N'ayant pas la capacité juridique étant mineurs, l'appel qu'ils ont interjeté en leur seul nom est entaché d'une irrégularité de fond qui ne peut être couverte de sorte que l'appel doit être déclaré nul.
Au surplus, compte tenu de l'indivisibilité du lien d'instance à l'égard de toutes les parties, l'appel est irrecevable, [B] [P] ne figurant pas dans la requête aux fins d'autorisation à assigner à jour fixe, ni sur l'assignation à jour à jour fixe délivré aux intimés, alors qu'il était partie à l'instance devant le juge de l'exécution et qu'il est directement concerné par le litige en sa qualité de nu-propriétaire du bien saisi.
Sur les demandes accessoires
Au vu de la présente décision, il convient de condamner M. [T] [P], Mme [Y] [P], M. [B] [P], Mme [F] [P] et M. [I] [P] ayant pour administrateurs légaux Mme [Y] [P] et M. [T] [P] aux dépens de la procédure d'appel.
L'équité ne justifie pas qu'il soit fait application de l'article 700 du code de procédure civile au profit des intimées.

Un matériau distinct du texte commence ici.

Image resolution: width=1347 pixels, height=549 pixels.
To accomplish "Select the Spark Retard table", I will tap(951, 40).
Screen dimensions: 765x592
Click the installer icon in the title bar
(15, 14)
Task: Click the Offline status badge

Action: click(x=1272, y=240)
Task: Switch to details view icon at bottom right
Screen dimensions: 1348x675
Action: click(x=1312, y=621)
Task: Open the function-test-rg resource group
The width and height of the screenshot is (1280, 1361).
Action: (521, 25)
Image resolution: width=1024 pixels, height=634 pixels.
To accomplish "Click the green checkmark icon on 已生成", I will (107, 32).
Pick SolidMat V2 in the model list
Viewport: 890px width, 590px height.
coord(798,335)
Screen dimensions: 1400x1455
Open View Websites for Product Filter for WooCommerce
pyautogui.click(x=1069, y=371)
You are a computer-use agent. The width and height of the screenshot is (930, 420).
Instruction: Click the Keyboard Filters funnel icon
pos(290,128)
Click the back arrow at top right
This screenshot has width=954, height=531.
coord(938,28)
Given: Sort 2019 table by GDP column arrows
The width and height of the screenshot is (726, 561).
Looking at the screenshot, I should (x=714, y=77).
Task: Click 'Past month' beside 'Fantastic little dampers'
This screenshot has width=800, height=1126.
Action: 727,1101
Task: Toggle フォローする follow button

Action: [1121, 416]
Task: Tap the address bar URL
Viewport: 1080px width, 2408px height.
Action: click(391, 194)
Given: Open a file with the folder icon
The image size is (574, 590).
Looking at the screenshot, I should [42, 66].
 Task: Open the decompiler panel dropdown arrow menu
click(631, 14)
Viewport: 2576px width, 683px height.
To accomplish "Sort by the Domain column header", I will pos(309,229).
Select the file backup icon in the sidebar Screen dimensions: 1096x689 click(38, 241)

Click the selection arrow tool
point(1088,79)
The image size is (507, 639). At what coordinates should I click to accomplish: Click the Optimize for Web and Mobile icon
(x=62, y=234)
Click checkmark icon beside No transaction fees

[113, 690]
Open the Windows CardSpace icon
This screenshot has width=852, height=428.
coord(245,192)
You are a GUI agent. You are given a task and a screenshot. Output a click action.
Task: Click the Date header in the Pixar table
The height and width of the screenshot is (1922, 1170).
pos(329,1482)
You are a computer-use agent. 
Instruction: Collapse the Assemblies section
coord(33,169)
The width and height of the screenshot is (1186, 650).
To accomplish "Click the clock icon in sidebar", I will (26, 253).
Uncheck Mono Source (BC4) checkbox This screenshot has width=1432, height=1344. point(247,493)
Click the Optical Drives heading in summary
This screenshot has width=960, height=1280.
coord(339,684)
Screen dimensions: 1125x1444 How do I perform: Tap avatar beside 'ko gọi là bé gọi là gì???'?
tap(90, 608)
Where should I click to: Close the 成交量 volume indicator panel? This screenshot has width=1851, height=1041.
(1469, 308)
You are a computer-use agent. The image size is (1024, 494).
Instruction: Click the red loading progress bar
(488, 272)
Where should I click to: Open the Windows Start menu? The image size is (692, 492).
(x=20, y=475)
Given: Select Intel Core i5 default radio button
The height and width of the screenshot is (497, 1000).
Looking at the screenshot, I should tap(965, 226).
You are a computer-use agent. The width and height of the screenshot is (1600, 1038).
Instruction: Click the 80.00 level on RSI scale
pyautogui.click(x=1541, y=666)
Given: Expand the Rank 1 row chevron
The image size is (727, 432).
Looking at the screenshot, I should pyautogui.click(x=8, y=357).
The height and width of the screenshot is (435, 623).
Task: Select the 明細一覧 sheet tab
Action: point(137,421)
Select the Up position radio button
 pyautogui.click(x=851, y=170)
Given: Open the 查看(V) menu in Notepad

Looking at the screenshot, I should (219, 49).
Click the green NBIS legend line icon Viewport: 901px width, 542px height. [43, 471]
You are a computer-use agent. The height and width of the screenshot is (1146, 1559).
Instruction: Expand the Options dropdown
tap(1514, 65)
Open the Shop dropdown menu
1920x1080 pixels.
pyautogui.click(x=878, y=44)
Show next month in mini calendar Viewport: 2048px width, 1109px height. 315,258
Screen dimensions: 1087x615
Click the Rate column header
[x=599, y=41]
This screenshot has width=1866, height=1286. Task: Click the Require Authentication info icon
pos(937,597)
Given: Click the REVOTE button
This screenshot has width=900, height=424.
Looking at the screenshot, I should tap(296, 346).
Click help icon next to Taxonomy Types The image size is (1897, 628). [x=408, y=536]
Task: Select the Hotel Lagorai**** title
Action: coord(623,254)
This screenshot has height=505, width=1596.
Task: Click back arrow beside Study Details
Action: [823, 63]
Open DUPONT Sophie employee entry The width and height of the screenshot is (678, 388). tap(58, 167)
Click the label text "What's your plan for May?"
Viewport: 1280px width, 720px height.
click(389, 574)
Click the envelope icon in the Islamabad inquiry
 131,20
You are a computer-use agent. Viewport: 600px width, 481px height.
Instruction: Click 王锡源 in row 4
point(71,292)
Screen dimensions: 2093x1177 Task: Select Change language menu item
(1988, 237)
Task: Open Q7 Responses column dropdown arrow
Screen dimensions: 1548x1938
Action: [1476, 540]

Les parties seront donc déboutées de leurs demandes respectives fondées sur l'article 700 du code de procédure civile.
PAR CES MOTIFS,
La Cour,
DECLARE l'appel nul,
DEBOUTE les parties de leurs demandes respectives fondées sur l'article 700 du code de procédure civile,
CONDAMNE M. [T] [P], Mme [Y] [P], M. [B] [P], Mme [X] [P] et M. [I] [P], ayant pour administrateurs légaux Mme [Y] [P] et M. [T] [P], aux dépens de la procédure d'appel.